- The Washington Times - Friday, June 30, 2006

GAZA CITY, Gaza Strip — Israel put off a planned ground invasion of northern Gaza yesterday to give diplomacy another chance as efforts intensified to persuade the Hamas-led government to free a captured Israeli soldier.

However, the air war continued. Israeli warplanes struck the Palestinian Interior Ministry early today, setting it ablaze even as Arab leaders tried to forge a deal that would halt the Israeli offensive and free the 19-year-old soldier held by gunmen allied with the ruling Islamic party Hamas.

The bombing was one of more than a dozen across the Gaza Strip after midnight.

Despite the air attacks, the delay of a new thrust into Gaza produced the first hope of a peaceful resolution to the crisis.

In the center of the diplomatic give and take was Egyptian President Hosni Mubarak, who said that Palestinian militants agreed to a conditional release of the kidnapped soldier, Cpl. Gilad Shalit, but that Israel had yet to accept their terms, which he did not specify. Israel said it was not familiar with any such offer.
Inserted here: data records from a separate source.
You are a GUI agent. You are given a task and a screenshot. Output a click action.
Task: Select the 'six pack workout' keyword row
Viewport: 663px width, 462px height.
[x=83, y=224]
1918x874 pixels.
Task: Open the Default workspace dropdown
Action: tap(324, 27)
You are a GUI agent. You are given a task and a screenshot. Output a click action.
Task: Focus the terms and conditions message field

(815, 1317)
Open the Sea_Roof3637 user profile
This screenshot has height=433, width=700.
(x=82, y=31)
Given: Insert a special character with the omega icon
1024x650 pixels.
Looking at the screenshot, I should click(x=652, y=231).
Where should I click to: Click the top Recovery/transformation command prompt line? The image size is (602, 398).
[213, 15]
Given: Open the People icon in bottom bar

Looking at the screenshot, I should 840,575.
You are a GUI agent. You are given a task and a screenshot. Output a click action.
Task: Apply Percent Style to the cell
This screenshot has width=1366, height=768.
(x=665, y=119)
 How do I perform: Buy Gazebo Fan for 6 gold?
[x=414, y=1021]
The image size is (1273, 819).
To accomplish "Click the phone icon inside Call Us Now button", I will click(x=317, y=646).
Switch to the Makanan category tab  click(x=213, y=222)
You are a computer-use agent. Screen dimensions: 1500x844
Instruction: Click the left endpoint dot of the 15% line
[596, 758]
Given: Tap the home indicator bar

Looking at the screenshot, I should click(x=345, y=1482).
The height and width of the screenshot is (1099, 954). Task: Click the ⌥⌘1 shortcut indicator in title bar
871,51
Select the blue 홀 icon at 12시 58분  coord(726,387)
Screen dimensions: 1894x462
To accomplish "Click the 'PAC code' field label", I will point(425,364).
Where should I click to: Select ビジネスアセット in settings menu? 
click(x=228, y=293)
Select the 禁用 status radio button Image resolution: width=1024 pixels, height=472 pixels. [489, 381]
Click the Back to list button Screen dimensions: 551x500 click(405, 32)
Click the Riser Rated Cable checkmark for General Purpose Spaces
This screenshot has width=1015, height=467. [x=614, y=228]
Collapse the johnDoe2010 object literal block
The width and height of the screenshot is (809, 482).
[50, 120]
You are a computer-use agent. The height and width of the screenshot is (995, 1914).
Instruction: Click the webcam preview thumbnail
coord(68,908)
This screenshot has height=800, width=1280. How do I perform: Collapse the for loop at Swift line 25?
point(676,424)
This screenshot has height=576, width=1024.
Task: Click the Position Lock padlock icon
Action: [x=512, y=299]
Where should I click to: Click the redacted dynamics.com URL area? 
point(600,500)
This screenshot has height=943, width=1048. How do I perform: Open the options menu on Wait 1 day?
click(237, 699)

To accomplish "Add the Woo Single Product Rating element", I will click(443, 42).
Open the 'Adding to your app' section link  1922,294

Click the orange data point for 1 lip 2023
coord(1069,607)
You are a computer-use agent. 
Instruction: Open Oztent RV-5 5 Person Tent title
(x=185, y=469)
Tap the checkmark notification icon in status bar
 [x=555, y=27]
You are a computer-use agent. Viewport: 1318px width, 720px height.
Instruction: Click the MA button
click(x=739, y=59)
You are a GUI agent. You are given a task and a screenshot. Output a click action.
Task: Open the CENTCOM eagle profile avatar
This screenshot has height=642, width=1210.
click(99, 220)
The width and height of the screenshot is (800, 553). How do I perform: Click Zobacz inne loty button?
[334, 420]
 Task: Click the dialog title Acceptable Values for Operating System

No one was hurt in the strike on the Interior Ministry in downtown Gaza City. The Israeli military said the ministry office, controlled by Hamas, was “a meeting place to plan and direct terror activity.” The Interior Ministry is nominally in charge of Palestinian security forces, though moderate Palestinian Authority President Mahmoud Abbas removed most of its authority.

Israeli warplanes also hit a Fatah office as well as roads and open fields. During the day, aircraft and artillery pounded sites across the coastal strip, including suspected weapons factories, an electrical transformer and militant training camps.

A strike at a Hamas facility near the Gaza beach ignited a fire and set off explosives, witnesses said. Another air attack, in the southern Gaza town of Rafah, set an intelligence office on fire, Palestinian security officials said.

Elsewhere, casualties began to mount. The local leader of Islamic Jihad was seriously wounded in an air strike in Rafah, hospital officials said, and three gunmen affiliated with Mr. Abbas’ party Fatah were wounded in a gunbattle in the Jebaliya refugee camp in northern Gaza.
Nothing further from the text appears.